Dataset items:
+===+

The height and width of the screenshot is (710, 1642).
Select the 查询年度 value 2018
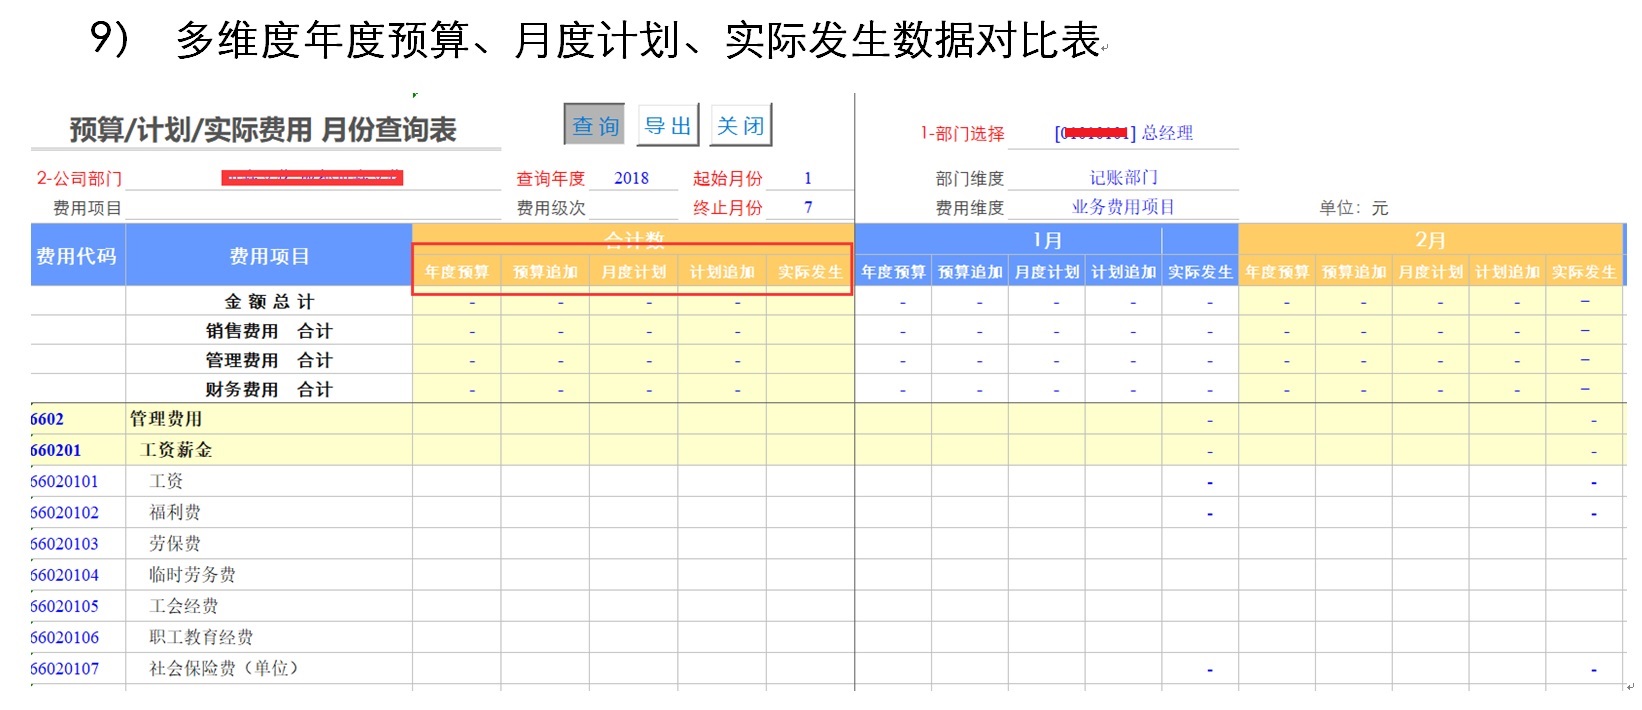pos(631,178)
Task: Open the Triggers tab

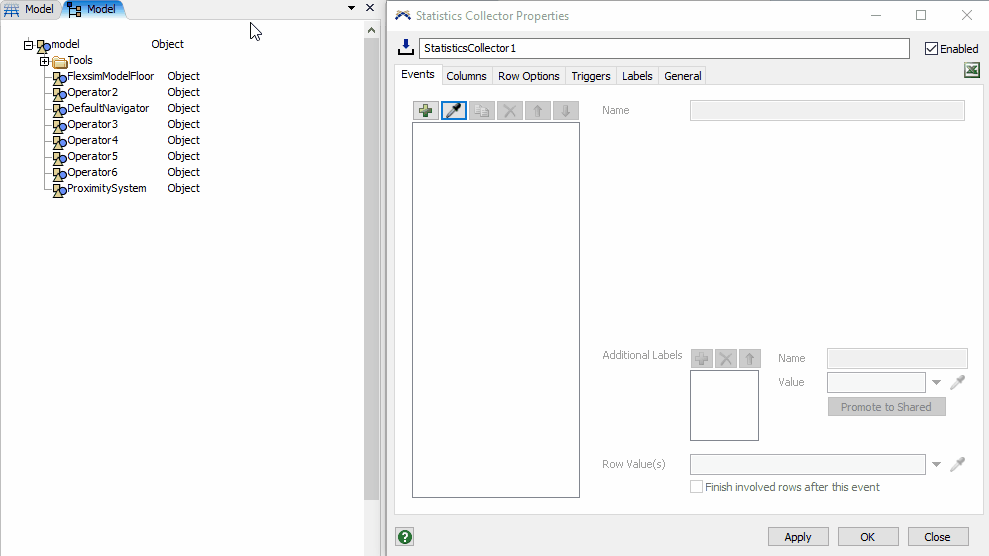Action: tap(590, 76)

+===+

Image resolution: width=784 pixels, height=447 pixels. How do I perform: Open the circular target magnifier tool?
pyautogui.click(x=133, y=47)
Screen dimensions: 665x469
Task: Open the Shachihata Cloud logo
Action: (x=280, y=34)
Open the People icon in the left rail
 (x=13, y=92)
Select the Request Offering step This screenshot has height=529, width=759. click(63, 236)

+===+

[What you are asked to do] Look through the lines above and collect those with the word "screenshot".

[Solution below]
The height and width of the screenshot is (710, 1642).
Select the Request Offering step This screenshot has height=529, width=759. click(63, 236)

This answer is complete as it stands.